Last Christmas someone sent me a cartoon of two pigs shivering in a snowy field and one saying to the other, “Don’t worry, I heard we are getting blankets for Christmas”.  Not this year according to newspaper headlines. Of course, the press has a licence to make stories a little more sensational than they really are, but these are difficult times for pig farmers. We sell a batch of pigs every two weeks, but for the last two months they have cut our numbers by at least 25 percent. Because these pigs are then rolled over to the next batch, it is only a problem if they become overweight or if you do not have enough accommodation to keep them in. So far, this has not been disastrous for us, but we will be glad when we hear the problem is easing. I suspect it will only ease when the price they pay us eases – natural cynics we farmers.

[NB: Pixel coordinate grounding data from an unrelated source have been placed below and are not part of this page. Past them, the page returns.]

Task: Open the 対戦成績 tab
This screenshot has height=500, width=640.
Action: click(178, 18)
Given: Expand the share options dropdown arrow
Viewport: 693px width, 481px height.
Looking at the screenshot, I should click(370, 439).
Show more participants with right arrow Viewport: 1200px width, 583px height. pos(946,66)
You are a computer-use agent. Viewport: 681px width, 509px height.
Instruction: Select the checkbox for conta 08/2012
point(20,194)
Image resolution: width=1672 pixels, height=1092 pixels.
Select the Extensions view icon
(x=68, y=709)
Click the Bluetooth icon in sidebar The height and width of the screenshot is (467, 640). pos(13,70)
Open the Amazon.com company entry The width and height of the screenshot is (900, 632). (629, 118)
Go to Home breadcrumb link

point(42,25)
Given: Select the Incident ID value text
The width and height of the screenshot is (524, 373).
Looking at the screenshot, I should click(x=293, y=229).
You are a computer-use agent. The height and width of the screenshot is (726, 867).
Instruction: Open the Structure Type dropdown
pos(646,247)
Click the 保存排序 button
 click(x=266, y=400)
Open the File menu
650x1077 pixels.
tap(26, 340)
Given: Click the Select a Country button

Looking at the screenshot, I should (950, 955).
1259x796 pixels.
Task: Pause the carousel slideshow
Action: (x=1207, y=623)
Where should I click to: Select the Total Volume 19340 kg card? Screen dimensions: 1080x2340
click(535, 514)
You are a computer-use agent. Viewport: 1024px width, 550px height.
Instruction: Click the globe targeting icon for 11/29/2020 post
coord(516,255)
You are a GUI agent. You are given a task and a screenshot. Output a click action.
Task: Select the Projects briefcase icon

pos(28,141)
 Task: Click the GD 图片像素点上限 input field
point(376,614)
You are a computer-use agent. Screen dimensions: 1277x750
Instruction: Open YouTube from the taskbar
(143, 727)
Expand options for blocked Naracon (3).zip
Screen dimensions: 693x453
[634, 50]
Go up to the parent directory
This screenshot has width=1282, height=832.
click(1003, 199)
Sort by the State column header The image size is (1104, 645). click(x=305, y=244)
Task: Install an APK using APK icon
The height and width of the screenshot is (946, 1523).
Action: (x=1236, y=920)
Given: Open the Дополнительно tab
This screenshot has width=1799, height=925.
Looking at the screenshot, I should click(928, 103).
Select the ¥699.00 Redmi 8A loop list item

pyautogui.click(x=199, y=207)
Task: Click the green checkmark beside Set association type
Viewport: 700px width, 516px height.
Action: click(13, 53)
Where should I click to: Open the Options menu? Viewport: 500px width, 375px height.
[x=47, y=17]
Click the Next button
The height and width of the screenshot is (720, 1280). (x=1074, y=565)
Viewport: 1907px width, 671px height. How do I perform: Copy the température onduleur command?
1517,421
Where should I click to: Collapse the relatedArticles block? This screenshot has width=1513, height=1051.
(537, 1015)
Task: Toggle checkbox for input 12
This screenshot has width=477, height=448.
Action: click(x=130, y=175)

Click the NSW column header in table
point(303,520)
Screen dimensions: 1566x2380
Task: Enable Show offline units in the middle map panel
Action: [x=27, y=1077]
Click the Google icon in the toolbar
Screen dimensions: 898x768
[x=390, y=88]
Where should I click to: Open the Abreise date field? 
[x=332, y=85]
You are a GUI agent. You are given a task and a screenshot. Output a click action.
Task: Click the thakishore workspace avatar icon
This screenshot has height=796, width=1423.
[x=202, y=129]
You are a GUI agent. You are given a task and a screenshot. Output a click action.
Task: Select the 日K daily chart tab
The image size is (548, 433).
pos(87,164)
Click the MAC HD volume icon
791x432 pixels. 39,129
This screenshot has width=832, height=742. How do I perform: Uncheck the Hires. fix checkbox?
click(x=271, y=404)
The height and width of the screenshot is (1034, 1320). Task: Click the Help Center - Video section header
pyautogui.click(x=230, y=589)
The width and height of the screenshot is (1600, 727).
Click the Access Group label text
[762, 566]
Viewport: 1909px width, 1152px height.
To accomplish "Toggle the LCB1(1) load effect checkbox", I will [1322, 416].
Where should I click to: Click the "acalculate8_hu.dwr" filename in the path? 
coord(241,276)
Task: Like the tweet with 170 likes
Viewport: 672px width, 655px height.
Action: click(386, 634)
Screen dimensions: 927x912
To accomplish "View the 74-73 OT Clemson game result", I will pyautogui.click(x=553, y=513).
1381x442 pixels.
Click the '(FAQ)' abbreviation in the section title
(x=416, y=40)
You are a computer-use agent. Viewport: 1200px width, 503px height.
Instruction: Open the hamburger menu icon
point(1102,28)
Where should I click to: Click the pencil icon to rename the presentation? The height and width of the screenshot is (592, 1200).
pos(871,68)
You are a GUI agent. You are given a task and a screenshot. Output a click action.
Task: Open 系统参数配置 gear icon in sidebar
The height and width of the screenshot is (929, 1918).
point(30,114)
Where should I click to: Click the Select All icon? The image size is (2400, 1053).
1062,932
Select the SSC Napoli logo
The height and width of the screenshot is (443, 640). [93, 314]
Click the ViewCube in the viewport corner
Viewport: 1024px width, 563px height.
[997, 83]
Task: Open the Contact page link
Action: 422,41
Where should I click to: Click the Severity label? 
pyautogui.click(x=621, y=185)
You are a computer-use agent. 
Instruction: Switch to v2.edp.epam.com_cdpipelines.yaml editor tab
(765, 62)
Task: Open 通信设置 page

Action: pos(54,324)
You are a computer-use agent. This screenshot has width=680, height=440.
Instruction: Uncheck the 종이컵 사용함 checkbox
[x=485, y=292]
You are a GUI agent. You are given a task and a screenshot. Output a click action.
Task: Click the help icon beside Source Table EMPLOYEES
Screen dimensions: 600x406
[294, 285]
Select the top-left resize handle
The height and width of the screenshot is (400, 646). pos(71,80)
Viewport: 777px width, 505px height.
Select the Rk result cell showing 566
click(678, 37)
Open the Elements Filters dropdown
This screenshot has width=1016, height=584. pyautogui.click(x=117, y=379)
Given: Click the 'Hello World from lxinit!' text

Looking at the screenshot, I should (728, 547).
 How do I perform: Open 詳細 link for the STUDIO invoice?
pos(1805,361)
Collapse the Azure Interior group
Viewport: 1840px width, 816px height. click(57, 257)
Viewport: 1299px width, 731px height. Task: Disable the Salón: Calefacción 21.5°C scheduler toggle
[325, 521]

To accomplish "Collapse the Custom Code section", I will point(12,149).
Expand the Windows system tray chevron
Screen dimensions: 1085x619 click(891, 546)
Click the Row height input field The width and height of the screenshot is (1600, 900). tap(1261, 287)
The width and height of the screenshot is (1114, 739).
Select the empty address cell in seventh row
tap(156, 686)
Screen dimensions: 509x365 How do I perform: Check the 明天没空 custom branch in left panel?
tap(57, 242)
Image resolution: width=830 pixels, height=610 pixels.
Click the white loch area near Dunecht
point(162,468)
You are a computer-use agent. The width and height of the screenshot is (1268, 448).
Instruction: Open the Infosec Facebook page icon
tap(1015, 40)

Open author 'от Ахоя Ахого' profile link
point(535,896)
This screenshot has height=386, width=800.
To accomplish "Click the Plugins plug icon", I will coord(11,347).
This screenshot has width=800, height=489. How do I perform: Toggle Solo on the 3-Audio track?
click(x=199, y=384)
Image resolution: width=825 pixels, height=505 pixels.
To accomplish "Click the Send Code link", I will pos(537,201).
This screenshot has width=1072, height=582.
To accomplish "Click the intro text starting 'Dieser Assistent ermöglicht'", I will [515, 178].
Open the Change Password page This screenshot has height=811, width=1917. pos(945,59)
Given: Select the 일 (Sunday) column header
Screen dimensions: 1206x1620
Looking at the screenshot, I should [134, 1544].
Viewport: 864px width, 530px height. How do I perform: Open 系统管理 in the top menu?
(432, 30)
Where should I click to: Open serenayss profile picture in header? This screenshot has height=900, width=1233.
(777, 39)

There are also predictions of a shortage of turkeys this Christmas. For the first time in my memory, we have not reared turkeys on the farm before Christmas. This is not great timing in a year when you can name your price for a Christmas turkey (although we always tried to keep our price consistent year on year). At least everyone on the farm is looking forward to a more relaxing run-up to Christmas. However, we are still supplying oven ready turkeys reared on our neighbour’s farm, together with sausages, bacon and gammon from pigs reared on our farm. We can guarantee you will not be deprived of your pigs in blankets this Christmas if you buy local.

It is ironic that while we have problems selling pigs, we have the opposite problem of buying commodities we use, such as fertiliser and pesticides. Prices for ammonium nitrate have increased by at least 50 percent, if you can get it at all. I suppose dealing with the random nature of such things, as the weather or animal diseases, should prepare us for the present chaos of supply and demand. That is not to mention the uncertainty of politicians making trade deals and devising or not devising a system of support for agriculture when the single farm payment disappears.

Meanwhile, out in the fields, all was safely gathered in at harvest time and all the winter planting has been completed. The crops appear to be coming up well, but we expect the unexpected, as with all the events outlined above. All we can do is ‘keep calm and carry on’.”